Randy Wittman pointed to one specific area: effort.

"Effort and non-effort, that's kind of basically where it is," the Wizards coach said. "Until we do that, we're going to struggle. It's all of us together in that. I wish it was a strategy thing. We just take too many plays off."

After watching video of Tuesday's 97-92 loss to the injury-depleted Chicago Bulls – no Derrick Rose, no Jimmy Butler, no Taj Gibson – Wittman counted 11 Chicago layups that he said were the direct result of "quitting on a play in the half-court, five-on-five. That's hard to do."

There have been bad losses during the past 19 games, dropping back-to-back contests against the Minnesota Timberwolves and Philadelphia 76ers, two of the worst teams in the league, and Washington hasn't beaten a guaranteed playoff team since a win against the Bulls on Jan. 14.

What propelled the Wizards through the first half of the season has disappeared on them. They were 13th in offensive efficiency, scoring 104.2 points per 100 possessions. Since the 29-13 start, Washington is scoring just 98.2 points per 100 possessions, better than just five other teams.

The Wizards' three-point proficiency has abandoned them, too. They led the league in three-point shooting (38.8%) as they raced to the second-best record in the East in mid-January. But since, Washington is shooting just 31% on threes.

Part of that can be traced to the absence of shooting guard Bradley Beal, who returned to the lineup Saturday after missing eight games with an injured leg. But Rasual Butler, Garrett Temple and John Wall all cooled off from three-point range.

Washington's defense has not been that bad of late. The Wizards were top-10, allowing 100.1 points per 100 possessions in the first half of the season. Since then, they're giving up 101.4 points per 100 possessions.

"When you play well and you win, a majority of your plays are good effort plays," Wittman said. "You're going to have screw-ups that are going to happen. We need to screw up aggressively, doing things too hard. Our screw-ups right now are because of a lack of effort. Right now, the pendulum has swung to too many of those plays – three to one that way."

Most good teams go through a down spell during some point of a long 82-game season. Cleveland had its turn early. Toronto has lost five of six games two different times. The Bulls ran into a 5-9 stretch in January and early February.

But a certain point, a bad stretch becomes a trend and a trend sometimes becomes reality. The Wizards have reached that point where they're either going start winning games at a rate they did earlier in the season or they're going to be a team that might not get out of the first round, a step back from last season's second-round effort.

Wittman's message has been heard. "We just have to change our mentality," Beal said. "We just have to get back to playing the way we did earlier in the year.

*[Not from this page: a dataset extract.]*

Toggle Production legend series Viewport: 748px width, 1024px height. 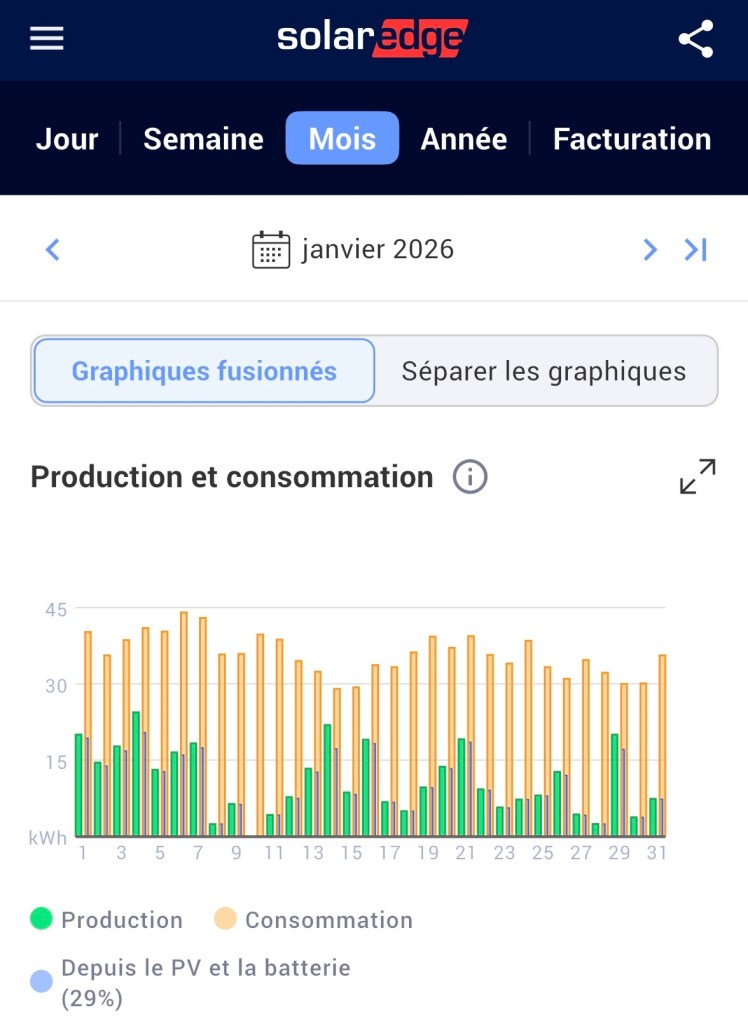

We're taking a lot of shortcuts. We're taking the easy way out instead of working and doing everything we need to do to win.

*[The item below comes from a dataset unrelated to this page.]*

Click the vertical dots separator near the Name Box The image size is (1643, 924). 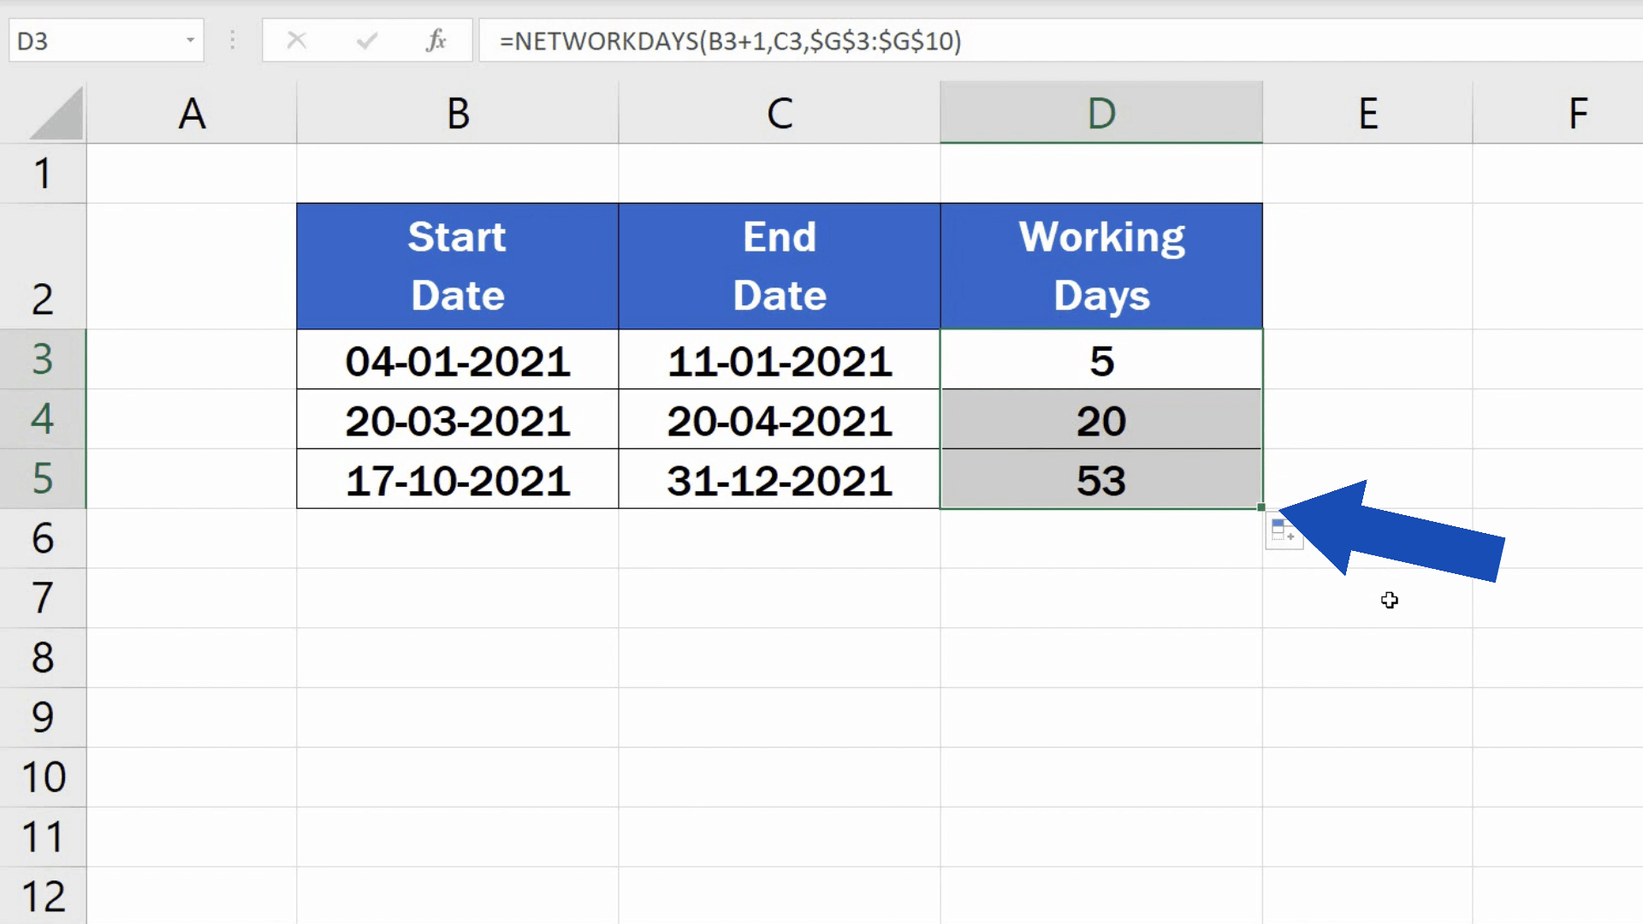[232, 40]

"We're just trying to get by in a lot of areas in the game instead of just doing the hard things. Once we get back to that, once we start sacrificing ourselves … I think we'll be fine."

Wittman isn't panicking. He recalled last season when the Wizards hovered around .500 for a significant portion of the season but finished the season 16-10.

"We finished strong, played strong … and played some of our best basketball heading into the playoffs," Wittman said. "That can still happen, even going through a little bit of the slide we're going through."